TASK REQUIREMENTS>
A – Reproduce word for word the passage of the Yoga For Life column from "Yoga For Life" up to and including "it with alignment.".
B – Summarize the Yoga For Life column in two sentences.
C – Write the next part of the Yoga For Life column, picking up after its final sentence.

-- SUPPLIED TEXT follows --

Yoga For Life Jan. 27

Denise Ravine demonstrates her physical learning and increased concentration in order to perform and hold this difficult posture. Observe her level of concentration on form and her focus on strength to hold the pose. It is her mind that is creating the pose in her body and her intense focus to demonstrate it with alignment.

Pain is an awakening. It takes strength, patience and reformation, starting in the mind to translate change in the body. Physical pain that deforms the body has other repercussions that are difficult to alter and thus, a change in thinking is the avenue to evolve with a new path and dimension to pursue.

“Chronic pain triggers changes in brain structure that are linked to depression, anxiety and impaired cognitive function. New research reveals that practicing yoga has the opposite effect on the brain and can relieve chronic pain. Pain registers physically, emotionally and mentally. We can struggle with pain or we can move to a deeper level of healing by listening to the messages that it brings,” (themindsjournal.com/physical-pains-metaphysical-meanings, Sept. 7, 2020).

-- SUPPLIED TEXT concluded --
-- DATA SECTION follows --

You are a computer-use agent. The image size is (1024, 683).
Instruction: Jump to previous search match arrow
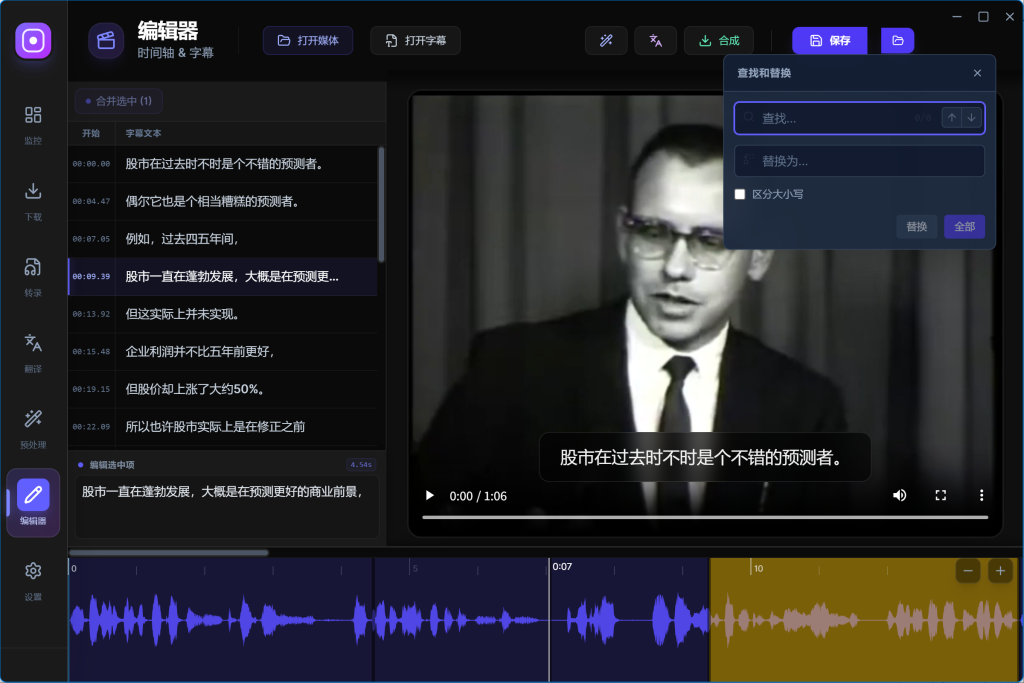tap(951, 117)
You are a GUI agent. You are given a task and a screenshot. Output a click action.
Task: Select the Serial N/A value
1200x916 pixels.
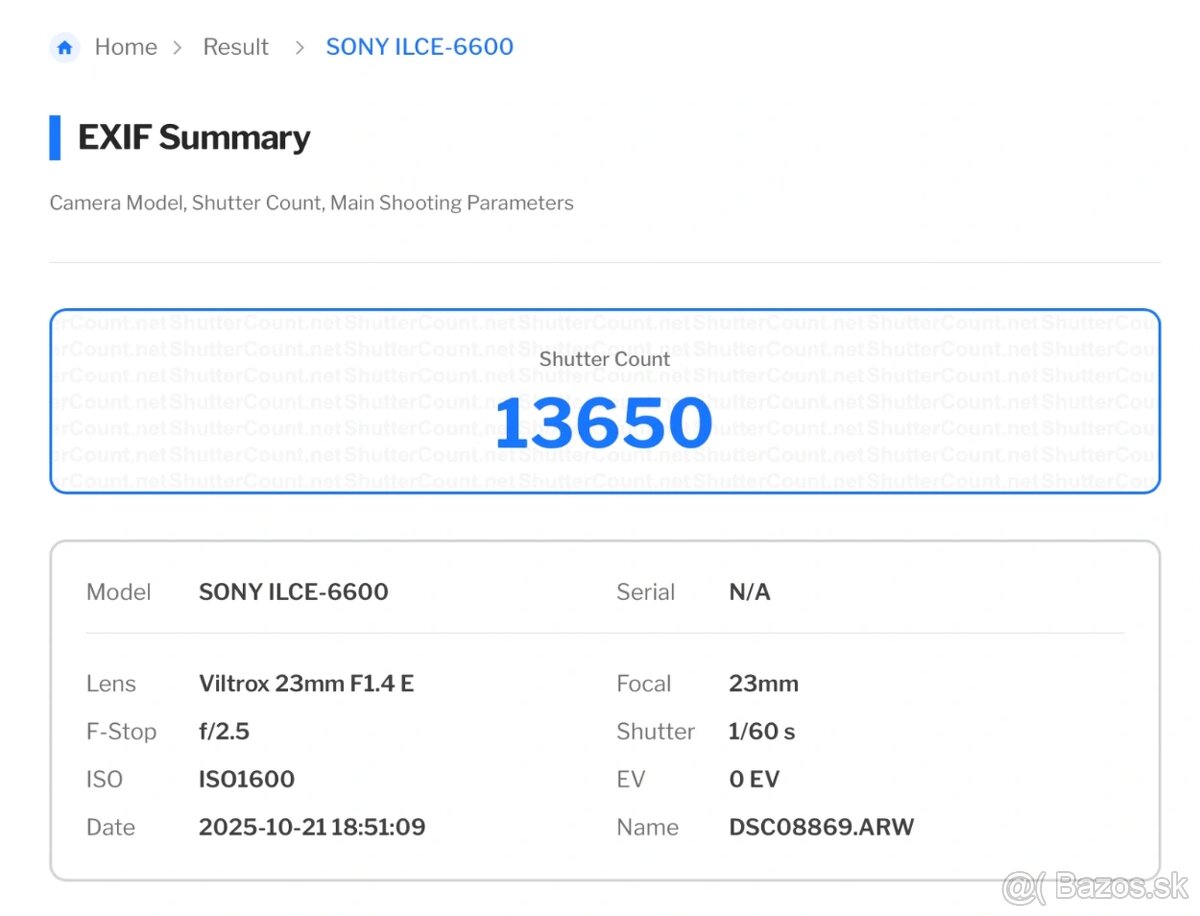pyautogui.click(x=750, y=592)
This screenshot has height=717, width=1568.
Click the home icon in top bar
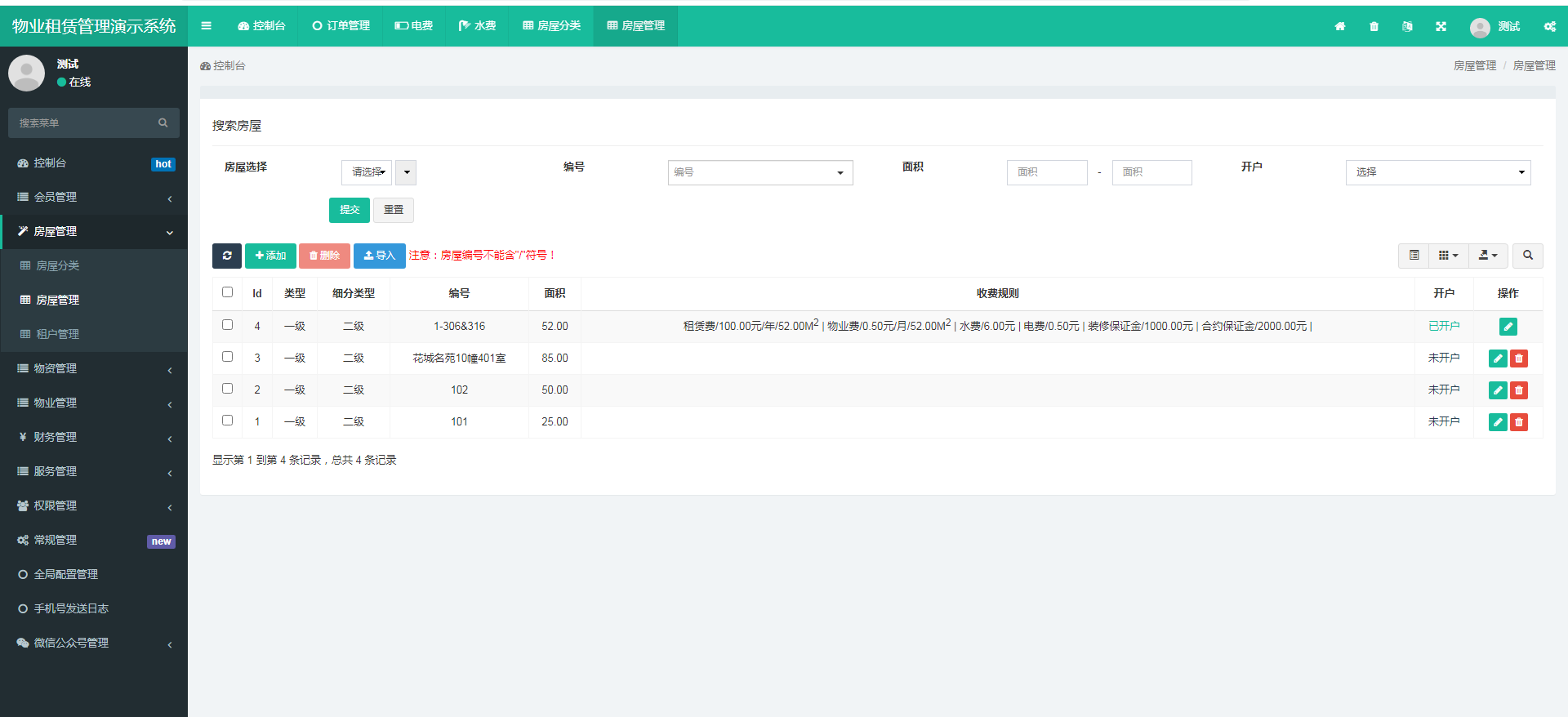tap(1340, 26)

-- DATA SECTION concluded --

YOUR RESPONSES>
A –
Yoga For Life Jan. 27

Denise Ravine demonstrates her physical learning and increased concentration in order to perform and hold this difficult posture. Observe her level of concentration on form and her focus on strength to hold the pose. It is her mind that is creating the pose in her body and her intense focus to demonstrate it with alignment.

B – Denise Ravine holds a difficult yoga posture, and her mind and intense focus create its alignment in her body. The column calls pain an awakening that calls for a change in thinking, and it quotes research finding that chronic pain changes brain structure while yoga has the opposite effect and can relieve such pain.

C –
How can yoga relieve chronic pain? In a recent lecture, “Effect of Environment on the Long-Term Consequences of Chronic Pain” presented at the American Pain Society’s annual meeting in 2015, by M. Catherine Bushnell, Ph.D., scientific director of the National Center for Complementary Medicine, summed up her research indicating that yoga can counteract chronic pain.

The researchers used “diffusion tensor brain imaging” to analyze gray brain matter volume and hypothesized that increased size and connectivity of the insular cortex affects individual pain tolerance and its threshold. Thus, when the brain anatomy changes, there may be significant chronic pain. Researchers found that increased levels of stress and pain can be altered when there is a physically enriched environment, such as when practicing yoga. This positive influence affects “gray brain” matter.

Thus, how does practicing yoga reduce stress and keep the “gray brain matter” intact? Positive human contact is a strong factor. In the past, before technology, yoga was always taught by a yoga practitioner “in person” to enhance understanding and knowledge.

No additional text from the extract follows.